-------- Extrait fourni

Langues et cultures de l'Antiquité : aide-mémoire à l'intention de la Commission Thélot


Paris, le 29 janvier 2004

Mission ministérielle sur l'enseignement des langues et cultures de l'Antiquité
Chargé de Mission: Heinz Wismann
Conseiller: Pierre Judet de La Combe

 

Aide-mémoire à l'intention de la Commission du Débat national sur l’avenir
de l’École présidée par Monsieur Claude Thélot

 

Au départ de la Mission, initiée par Jack Lang et redéfinie par Luc Ferry, se trouve le constat que, dans la tradition européenne, l'enseignement des langues anciennes s'articule étroitement sur celui des langues vivantes et, plus particulièrement, sur celui des langues maternelles, considérées dans toute leur épaisseur historique de langues de culture.

Résistant, en tant que langues mortes, aux besoins de la communication immédiate, le grec et le latin témoignent non seulement, à travers la parole muette des textes, du long processus de sédimentation auquel les langues vivantes doivent l'essentiel de leurs ressources de sens, mais permettent également de mesurer la distance qui sépare une langue de culture de sa banalisation instrumentale, dont l'anglais international constitue le principal avatar contemporain.

----------------
-------- Entrées affichées

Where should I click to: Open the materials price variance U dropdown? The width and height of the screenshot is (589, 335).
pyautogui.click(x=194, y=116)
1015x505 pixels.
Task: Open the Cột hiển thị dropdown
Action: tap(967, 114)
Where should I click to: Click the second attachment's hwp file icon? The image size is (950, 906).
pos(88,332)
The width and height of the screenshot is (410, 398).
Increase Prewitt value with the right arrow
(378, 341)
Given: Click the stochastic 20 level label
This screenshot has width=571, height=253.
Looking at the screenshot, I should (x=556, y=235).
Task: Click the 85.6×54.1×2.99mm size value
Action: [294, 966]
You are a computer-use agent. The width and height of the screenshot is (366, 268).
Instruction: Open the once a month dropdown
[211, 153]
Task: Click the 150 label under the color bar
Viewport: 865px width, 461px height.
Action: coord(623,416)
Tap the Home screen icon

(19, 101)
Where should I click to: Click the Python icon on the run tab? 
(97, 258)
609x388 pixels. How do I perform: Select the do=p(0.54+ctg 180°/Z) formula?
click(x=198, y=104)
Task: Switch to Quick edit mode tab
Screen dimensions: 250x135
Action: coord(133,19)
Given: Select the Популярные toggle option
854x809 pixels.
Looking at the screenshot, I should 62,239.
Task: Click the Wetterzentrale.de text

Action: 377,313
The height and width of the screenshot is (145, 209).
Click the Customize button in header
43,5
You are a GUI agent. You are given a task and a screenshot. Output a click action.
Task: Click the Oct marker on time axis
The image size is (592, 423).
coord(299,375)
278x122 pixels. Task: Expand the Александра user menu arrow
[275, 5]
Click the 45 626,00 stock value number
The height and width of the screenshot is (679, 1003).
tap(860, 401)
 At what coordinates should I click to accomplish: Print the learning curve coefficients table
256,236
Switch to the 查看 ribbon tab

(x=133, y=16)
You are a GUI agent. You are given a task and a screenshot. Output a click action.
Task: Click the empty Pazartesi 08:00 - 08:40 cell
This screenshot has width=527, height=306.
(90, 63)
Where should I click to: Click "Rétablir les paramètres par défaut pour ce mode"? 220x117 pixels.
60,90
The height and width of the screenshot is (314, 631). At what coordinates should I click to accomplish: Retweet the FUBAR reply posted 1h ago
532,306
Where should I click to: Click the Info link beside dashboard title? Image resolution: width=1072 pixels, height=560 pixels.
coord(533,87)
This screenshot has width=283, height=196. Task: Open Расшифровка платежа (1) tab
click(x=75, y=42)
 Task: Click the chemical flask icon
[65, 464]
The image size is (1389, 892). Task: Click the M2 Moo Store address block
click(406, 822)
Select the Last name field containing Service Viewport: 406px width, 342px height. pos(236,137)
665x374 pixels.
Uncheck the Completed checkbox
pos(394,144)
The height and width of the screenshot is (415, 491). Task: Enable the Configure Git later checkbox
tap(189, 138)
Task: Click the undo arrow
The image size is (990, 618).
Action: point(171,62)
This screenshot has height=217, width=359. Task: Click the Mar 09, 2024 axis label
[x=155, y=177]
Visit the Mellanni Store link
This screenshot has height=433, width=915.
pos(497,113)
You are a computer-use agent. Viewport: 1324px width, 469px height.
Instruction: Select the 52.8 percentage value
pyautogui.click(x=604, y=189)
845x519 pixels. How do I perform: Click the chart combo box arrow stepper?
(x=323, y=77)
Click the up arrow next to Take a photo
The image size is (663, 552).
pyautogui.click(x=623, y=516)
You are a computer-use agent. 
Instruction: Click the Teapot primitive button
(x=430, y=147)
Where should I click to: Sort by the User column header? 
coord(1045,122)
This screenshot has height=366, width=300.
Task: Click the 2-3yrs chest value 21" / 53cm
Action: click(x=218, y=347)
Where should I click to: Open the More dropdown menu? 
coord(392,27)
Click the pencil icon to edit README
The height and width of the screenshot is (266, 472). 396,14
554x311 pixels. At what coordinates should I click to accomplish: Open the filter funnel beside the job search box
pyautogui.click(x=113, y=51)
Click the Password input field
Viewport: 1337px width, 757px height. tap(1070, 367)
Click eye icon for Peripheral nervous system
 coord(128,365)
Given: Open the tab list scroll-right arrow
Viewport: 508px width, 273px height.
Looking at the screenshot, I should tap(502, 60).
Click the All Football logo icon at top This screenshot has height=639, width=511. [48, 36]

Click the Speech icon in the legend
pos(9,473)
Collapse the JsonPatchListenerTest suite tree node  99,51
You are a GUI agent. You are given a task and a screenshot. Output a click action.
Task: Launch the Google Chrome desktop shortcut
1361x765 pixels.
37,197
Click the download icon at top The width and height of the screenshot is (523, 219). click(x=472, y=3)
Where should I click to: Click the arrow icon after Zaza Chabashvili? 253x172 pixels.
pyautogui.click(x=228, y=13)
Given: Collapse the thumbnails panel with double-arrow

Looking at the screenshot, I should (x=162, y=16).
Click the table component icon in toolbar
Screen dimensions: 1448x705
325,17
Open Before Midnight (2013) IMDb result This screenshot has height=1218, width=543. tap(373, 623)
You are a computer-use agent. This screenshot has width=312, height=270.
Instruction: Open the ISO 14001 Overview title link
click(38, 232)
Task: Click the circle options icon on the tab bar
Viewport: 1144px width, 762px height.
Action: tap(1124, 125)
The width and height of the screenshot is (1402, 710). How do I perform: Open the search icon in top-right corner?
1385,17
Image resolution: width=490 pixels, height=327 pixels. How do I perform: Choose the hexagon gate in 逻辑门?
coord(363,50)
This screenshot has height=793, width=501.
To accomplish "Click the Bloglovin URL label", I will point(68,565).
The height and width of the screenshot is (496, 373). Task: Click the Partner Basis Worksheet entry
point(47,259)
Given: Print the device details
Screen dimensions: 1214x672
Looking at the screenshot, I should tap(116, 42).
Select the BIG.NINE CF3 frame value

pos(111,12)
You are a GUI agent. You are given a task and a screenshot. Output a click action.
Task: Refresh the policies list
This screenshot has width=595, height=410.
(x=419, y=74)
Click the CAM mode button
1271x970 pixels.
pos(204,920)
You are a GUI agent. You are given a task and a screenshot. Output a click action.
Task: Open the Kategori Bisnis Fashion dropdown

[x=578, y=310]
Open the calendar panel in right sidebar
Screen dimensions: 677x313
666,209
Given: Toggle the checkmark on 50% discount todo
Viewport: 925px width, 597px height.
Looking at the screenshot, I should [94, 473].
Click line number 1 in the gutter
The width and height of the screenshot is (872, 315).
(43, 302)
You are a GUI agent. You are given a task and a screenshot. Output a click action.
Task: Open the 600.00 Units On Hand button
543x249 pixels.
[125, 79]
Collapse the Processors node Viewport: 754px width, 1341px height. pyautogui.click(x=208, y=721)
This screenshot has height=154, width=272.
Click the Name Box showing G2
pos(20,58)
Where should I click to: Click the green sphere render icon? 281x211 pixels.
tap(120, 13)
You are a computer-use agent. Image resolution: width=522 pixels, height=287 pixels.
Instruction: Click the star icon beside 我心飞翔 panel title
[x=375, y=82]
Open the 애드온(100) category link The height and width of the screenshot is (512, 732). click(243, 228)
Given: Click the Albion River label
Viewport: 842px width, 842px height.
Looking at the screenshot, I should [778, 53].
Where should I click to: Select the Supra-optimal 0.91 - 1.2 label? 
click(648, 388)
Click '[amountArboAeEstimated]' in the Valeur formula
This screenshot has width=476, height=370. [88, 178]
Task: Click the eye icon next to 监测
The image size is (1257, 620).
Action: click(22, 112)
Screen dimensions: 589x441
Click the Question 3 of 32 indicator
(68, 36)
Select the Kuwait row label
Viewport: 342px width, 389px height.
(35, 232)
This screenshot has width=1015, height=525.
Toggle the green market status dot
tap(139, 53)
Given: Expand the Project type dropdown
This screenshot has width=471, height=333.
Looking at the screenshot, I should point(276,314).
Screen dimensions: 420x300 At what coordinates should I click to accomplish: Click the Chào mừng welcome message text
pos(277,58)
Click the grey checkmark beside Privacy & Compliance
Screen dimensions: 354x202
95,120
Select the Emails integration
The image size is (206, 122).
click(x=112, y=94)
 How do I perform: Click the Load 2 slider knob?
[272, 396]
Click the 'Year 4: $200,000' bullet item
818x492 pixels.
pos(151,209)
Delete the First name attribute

----------------

**Travail à faire**
1. D'après l'extrait fourni, quel est le principal avatar contemporain de la banalisation instrumentale d'une langue de culture ?
2. Recopiez le passage de l'extrait fourni depuis « Paris, le 29 » jusqu'à « langues de culture. » inclus.

**Liste des réponses**
1. L'anglais international.

2.
Paris, le 29 janvier 2004

Mission ministérielle sur l'enseignement des langues et cultures de l'Antiquité
Chargé de Mission: Heinz Wismann
Conseiller: Pierre Judet de La Combe

 

Aide-mémoire à l'intention de la Commission du Débat national sur l’avenir
de l’École présidée par Monsieur Claude Thélot

 

Au départ de la Mission, initiée par Jack Lang et redéfinie par Luc Ferry, se trouve le constat que, dans la tradition européenne, l'enseignement des langues anciennes s'articule étroitement sur celui des langues vivantes et, plus particulièrement, sur celui des langues maternelles, considérées dans toute leur épaisseur historique de langues de culture.